Peters also wants tax breaks for research and development and training to address the skills shortage.
NZ First's other big tax plan is the removal of GST on petrol. Remaining petrol taxes should be "ring fenced" for spending on roads.
The minimum wage should be lifted from $9.50 to $12 an hour to staunch the flow of people heading overseas for better pay.
"We are losing our best and brightest because of our low wage regime and you can't turn that around unless you give business and the worker a fairer deal."
Peters wants a rethink on free- trade agreements to protect jobs in the manufacturing sector.
"Free-trade agreements with low-wage countries, particularly China, are a looming disaster."
The long-standing closer economic relations (CER) agreement with Australia should also be reviewed. The NZ Superannuation Fund investments should be redirected into local infrastructure investments. Peters would prefer to follow the example set by countries such as Chile and Singapore whose own retirement funds had to be invested domestically, at least in their first few years.
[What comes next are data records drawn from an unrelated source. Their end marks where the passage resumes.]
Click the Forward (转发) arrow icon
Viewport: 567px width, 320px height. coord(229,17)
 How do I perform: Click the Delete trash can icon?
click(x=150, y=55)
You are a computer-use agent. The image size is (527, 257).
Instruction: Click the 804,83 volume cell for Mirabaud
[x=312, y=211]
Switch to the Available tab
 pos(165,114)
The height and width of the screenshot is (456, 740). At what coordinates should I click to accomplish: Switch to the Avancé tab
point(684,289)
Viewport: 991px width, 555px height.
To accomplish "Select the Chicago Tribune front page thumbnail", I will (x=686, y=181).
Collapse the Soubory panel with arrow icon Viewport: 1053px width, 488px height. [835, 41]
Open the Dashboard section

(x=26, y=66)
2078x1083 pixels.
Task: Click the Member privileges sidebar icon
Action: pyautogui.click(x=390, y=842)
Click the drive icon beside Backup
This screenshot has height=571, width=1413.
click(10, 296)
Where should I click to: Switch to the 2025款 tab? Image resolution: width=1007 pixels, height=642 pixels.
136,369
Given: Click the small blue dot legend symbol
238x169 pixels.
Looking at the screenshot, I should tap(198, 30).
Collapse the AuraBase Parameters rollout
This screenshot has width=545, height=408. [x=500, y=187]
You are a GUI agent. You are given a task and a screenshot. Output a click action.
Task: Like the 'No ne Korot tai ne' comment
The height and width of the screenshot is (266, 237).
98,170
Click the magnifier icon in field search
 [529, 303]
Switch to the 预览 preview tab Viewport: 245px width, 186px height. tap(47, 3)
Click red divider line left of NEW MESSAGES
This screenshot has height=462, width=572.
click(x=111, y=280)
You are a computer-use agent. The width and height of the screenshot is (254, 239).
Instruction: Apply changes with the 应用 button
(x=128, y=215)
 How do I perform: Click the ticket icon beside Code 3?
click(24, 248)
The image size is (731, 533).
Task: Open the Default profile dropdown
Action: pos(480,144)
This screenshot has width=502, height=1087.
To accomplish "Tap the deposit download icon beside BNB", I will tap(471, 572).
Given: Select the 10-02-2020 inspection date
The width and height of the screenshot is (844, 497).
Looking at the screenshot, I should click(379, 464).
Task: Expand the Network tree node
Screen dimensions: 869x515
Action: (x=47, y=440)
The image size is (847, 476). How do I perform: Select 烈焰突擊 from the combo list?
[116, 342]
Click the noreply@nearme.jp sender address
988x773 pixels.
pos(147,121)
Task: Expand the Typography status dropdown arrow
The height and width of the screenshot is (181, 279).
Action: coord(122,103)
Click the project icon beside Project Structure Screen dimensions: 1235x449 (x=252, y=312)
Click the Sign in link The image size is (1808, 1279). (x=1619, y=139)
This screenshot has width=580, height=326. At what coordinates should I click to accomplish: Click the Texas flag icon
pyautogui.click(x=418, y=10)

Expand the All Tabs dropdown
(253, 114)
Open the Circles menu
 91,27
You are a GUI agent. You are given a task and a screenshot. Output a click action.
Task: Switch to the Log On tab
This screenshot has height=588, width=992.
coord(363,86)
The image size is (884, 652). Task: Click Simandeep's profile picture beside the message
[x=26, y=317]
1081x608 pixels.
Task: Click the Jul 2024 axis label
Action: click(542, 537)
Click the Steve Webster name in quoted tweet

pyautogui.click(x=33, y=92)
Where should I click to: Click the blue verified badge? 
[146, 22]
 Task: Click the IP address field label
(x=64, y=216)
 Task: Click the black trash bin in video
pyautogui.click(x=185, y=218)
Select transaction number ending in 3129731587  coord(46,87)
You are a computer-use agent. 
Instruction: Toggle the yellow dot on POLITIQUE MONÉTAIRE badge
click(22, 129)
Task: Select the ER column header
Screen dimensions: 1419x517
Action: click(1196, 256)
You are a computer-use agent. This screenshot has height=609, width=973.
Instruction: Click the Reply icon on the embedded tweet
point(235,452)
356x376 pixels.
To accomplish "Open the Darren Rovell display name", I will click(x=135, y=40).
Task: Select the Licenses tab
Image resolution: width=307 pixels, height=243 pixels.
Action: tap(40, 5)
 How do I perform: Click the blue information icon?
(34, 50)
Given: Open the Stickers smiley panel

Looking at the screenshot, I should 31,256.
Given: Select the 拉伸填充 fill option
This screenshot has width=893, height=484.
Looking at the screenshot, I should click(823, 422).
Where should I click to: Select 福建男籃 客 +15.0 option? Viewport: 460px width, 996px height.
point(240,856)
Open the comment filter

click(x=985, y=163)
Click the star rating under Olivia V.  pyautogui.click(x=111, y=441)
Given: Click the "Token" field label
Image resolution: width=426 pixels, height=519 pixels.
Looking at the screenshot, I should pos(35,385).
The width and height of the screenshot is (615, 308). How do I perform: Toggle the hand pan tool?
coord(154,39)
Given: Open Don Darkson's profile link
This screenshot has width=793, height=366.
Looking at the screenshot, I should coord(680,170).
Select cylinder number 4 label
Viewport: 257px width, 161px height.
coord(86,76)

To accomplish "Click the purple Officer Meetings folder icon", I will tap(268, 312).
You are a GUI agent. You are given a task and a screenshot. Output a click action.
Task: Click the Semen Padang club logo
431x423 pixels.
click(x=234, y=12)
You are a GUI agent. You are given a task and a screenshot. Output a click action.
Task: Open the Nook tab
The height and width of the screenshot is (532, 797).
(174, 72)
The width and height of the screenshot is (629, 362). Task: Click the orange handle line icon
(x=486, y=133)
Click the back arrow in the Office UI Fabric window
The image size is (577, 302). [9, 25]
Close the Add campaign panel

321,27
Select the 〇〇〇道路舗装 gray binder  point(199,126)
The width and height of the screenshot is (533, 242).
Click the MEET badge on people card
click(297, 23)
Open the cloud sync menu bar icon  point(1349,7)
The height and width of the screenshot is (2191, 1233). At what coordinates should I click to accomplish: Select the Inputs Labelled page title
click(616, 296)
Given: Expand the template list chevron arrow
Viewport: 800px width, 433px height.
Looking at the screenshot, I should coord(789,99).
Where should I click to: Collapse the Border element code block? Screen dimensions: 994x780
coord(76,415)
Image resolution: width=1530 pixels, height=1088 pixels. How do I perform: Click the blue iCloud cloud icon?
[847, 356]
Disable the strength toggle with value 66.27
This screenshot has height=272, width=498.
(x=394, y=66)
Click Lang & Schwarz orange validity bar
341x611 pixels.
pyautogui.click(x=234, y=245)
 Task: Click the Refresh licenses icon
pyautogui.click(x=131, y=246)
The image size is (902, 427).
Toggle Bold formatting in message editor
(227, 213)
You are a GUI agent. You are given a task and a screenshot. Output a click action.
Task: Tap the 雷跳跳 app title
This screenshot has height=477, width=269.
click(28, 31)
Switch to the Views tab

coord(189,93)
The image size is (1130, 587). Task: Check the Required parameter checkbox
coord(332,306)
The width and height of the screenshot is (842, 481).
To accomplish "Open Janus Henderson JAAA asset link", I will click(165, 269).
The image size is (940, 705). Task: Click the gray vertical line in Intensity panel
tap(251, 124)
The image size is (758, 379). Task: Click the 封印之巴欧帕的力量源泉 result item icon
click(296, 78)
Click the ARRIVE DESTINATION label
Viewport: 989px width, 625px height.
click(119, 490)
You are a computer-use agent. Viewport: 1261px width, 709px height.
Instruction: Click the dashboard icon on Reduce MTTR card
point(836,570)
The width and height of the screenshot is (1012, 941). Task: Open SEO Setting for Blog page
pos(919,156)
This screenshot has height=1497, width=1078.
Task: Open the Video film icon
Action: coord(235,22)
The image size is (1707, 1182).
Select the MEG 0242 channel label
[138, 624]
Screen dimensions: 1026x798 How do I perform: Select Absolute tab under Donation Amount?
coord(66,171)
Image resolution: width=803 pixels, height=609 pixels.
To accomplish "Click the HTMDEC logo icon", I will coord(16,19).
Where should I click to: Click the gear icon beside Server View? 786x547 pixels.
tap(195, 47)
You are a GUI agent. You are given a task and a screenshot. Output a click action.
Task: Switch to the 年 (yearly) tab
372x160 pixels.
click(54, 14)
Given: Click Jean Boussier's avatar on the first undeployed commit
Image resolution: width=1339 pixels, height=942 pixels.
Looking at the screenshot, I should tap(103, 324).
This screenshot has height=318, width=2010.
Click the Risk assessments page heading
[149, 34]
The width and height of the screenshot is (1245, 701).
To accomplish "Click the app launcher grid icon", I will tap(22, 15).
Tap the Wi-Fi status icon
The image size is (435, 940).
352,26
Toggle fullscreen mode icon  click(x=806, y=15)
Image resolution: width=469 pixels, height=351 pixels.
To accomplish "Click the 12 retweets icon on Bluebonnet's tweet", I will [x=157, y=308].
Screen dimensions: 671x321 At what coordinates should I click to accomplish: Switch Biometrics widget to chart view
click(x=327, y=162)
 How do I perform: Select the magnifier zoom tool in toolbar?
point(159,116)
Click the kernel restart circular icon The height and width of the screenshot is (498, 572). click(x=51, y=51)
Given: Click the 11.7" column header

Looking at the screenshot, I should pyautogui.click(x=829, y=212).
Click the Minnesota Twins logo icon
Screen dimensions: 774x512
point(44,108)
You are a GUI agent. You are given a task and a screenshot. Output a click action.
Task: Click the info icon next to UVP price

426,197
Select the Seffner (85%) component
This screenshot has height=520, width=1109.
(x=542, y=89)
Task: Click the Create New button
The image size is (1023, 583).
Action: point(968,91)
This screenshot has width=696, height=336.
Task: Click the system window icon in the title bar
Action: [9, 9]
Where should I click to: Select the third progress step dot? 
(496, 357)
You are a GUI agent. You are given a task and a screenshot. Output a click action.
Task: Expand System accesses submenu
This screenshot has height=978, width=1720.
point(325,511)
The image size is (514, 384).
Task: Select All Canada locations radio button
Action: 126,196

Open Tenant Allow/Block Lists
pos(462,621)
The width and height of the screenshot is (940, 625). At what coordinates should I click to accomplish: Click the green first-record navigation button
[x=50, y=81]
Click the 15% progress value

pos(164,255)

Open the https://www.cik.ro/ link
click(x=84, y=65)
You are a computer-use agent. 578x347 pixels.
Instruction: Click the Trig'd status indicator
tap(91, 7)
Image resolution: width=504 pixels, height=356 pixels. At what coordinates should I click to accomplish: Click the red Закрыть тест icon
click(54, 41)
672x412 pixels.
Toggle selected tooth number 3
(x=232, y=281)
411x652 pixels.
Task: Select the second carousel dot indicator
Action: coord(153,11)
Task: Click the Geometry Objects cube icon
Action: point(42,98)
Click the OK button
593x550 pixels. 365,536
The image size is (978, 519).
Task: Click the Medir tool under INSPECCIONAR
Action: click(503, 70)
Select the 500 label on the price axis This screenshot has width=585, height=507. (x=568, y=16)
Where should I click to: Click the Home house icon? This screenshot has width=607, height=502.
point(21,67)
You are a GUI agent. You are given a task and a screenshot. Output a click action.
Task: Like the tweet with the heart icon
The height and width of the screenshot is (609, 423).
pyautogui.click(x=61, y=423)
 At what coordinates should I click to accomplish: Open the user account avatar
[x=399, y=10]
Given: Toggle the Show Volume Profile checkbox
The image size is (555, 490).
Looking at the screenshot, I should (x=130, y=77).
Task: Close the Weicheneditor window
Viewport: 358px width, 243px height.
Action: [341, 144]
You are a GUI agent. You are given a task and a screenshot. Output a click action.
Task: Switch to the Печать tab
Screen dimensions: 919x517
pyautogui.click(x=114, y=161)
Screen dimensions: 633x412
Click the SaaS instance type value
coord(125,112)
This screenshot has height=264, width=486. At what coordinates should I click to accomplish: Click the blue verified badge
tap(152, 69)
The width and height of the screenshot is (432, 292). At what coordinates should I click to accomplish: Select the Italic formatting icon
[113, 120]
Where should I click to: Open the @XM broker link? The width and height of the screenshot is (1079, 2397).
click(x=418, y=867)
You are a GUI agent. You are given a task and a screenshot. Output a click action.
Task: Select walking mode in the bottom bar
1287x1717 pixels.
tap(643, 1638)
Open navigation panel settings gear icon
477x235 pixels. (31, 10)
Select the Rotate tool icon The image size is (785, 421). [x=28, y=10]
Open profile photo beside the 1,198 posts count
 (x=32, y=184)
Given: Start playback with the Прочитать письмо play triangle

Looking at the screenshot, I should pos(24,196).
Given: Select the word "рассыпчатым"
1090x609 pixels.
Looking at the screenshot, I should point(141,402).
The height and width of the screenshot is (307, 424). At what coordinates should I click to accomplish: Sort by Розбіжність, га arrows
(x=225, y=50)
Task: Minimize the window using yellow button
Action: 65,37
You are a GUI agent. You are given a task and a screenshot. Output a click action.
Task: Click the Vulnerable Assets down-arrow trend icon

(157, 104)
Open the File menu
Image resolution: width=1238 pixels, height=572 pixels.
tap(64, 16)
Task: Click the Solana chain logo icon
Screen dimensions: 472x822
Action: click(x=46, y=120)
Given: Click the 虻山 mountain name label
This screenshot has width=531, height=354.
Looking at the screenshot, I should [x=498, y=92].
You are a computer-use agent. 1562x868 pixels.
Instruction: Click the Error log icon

That would provide a much-needed boost to sectors suffering from underinvestment.
He believes the deregulation of the electricity industry is "an absolute disaster, a failure," with businesses and consumers subject to "price gouging". Therefore prices should be regulated.
First in line
* Cut company tax rate to 30 per cent and 20 per cent for new export businesses.
* Raise the minimum wage to $12 an hour.
* Remove GST on petrol.
* Review present and future bilateral trade agreements.
* Buy back "key national infrastructure".
* Price regulation of electricity industry.
* Tougher rules on foreign investment.